● **Extracted data**:
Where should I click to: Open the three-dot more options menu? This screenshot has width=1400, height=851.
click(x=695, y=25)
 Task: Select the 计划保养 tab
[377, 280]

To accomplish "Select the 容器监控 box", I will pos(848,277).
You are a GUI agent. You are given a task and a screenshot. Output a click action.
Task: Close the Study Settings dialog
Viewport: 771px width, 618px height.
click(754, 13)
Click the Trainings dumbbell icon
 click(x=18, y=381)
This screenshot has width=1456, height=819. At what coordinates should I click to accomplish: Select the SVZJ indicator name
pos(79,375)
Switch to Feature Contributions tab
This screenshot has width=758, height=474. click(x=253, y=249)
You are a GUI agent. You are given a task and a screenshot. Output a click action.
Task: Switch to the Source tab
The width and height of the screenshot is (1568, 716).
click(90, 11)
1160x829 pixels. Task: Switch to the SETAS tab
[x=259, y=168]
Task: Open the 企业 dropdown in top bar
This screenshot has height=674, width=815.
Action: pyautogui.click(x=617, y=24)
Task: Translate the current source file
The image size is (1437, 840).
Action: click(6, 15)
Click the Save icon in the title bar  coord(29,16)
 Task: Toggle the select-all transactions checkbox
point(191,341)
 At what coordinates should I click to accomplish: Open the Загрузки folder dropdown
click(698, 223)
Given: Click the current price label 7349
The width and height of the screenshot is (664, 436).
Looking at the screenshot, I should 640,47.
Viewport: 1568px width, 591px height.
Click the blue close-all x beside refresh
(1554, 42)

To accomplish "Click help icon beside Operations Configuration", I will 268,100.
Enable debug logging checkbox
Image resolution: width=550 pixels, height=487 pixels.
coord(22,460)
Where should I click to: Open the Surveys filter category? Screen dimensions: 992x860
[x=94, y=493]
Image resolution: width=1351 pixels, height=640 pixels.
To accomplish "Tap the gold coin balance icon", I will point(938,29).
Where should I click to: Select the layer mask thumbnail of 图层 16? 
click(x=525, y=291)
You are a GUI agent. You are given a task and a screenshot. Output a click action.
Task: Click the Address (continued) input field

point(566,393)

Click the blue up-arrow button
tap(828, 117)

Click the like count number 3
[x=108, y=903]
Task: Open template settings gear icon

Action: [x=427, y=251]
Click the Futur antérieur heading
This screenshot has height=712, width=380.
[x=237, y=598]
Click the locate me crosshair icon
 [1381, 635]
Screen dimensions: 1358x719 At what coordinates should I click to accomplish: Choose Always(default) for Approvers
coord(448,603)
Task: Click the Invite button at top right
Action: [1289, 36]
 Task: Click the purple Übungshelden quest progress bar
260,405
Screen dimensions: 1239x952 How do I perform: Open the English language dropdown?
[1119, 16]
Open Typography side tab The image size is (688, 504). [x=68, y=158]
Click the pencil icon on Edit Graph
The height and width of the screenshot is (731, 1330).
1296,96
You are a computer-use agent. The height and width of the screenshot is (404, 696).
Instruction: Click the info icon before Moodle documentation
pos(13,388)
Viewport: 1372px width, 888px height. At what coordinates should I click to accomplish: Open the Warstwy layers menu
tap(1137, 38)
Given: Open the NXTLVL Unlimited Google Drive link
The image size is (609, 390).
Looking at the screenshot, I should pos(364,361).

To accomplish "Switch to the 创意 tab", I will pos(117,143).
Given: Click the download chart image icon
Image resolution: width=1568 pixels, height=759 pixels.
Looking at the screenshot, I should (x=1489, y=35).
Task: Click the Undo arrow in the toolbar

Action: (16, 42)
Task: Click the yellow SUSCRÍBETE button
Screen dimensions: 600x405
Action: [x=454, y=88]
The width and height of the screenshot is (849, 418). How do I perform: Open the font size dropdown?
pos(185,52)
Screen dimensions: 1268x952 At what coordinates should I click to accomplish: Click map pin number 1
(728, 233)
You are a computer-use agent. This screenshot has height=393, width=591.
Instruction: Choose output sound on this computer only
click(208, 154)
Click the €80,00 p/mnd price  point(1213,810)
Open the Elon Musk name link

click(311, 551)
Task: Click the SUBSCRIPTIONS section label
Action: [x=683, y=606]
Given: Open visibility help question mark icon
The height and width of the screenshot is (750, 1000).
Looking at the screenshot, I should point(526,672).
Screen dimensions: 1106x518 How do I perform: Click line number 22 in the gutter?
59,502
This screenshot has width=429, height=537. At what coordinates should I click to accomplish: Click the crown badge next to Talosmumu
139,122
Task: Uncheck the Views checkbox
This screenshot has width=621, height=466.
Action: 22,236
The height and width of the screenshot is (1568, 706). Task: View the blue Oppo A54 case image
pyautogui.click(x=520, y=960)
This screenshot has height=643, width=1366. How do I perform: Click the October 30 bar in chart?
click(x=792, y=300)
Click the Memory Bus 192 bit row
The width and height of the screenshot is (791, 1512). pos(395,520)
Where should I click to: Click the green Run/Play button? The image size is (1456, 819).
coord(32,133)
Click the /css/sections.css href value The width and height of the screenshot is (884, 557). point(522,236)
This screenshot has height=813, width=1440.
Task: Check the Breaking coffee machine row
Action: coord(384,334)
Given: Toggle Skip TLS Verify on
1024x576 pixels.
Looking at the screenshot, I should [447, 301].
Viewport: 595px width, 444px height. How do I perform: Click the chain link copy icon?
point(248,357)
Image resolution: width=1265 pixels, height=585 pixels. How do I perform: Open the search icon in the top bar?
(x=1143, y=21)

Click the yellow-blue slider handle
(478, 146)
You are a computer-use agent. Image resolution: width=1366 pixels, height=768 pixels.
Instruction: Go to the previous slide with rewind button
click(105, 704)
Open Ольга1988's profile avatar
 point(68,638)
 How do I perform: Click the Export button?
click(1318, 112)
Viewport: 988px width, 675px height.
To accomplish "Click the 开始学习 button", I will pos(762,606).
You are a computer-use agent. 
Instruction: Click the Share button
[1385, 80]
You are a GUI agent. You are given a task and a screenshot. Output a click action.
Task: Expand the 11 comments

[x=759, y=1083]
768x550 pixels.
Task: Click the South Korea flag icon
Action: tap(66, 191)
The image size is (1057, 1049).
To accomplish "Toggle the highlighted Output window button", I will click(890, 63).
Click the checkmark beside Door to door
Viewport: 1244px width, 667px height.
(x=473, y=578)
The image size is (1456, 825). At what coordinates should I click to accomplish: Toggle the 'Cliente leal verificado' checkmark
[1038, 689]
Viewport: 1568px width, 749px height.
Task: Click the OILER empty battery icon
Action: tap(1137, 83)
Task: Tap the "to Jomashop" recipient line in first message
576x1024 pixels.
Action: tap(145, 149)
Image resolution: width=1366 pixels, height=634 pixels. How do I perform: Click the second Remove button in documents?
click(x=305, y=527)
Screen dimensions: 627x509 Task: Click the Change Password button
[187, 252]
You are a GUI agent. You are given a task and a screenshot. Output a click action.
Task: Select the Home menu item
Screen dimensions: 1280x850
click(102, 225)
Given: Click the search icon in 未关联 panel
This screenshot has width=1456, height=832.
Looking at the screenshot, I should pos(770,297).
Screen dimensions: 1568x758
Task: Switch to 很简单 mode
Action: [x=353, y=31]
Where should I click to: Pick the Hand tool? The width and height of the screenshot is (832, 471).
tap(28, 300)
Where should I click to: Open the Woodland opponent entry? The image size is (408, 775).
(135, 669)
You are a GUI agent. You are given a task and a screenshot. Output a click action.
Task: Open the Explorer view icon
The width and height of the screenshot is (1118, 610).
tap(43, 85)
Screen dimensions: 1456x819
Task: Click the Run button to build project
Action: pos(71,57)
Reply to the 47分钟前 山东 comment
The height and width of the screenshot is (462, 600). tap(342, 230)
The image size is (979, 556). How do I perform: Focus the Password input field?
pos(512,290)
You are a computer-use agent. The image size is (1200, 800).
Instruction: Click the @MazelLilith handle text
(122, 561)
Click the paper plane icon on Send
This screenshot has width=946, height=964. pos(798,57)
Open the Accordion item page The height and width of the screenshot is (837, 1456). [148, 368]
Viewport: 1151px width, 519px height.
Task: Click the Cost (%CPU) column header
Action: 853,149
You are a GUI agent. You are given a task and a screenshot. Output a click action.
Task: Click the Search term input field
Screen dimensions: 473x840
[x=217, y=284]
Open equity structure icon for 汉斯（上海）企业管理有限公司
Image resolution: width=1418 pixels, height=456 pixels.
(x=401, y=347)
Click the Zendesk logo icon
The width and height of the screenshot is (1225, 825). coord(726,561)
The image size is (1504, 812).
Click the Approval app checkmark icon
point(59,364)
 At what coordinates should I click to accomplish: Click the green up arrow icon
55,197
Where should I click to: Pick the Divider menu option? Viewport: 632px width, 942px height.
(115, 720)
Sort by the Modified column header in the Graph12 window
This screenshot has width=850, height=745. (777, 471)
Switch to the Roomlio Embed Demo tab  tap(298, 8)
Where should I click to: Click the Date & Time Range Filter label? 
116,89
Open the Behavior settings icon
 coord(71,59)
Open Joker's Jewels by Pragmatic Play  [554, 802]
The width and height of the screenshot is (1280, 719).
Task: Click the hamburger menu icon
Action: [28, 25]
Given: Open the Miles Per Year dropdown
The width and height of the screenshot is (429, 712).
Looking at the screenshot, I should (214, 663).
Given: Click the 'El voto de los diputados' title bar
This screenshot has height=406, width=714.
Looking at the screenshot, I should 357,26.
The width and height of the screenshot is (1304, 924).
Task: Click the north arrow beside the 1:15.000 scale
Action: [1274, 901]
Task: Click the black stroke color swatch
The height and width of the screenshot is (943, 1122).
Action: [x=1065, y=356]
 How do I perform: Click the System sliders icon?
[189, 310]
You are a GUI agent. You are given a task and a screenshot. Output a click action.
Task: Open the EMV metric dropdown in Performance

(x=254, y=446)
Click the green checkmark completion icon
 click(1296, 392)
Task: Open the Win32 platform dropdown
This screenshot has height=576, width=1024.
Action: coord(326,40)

● **Assignment**: Wherever the word "price" appears in the entries above, copy that whole line.

● **Answer to this exercise**:
Given: Click the current price label 7349
Click the €80,00 p/mnd price  point(1213,810)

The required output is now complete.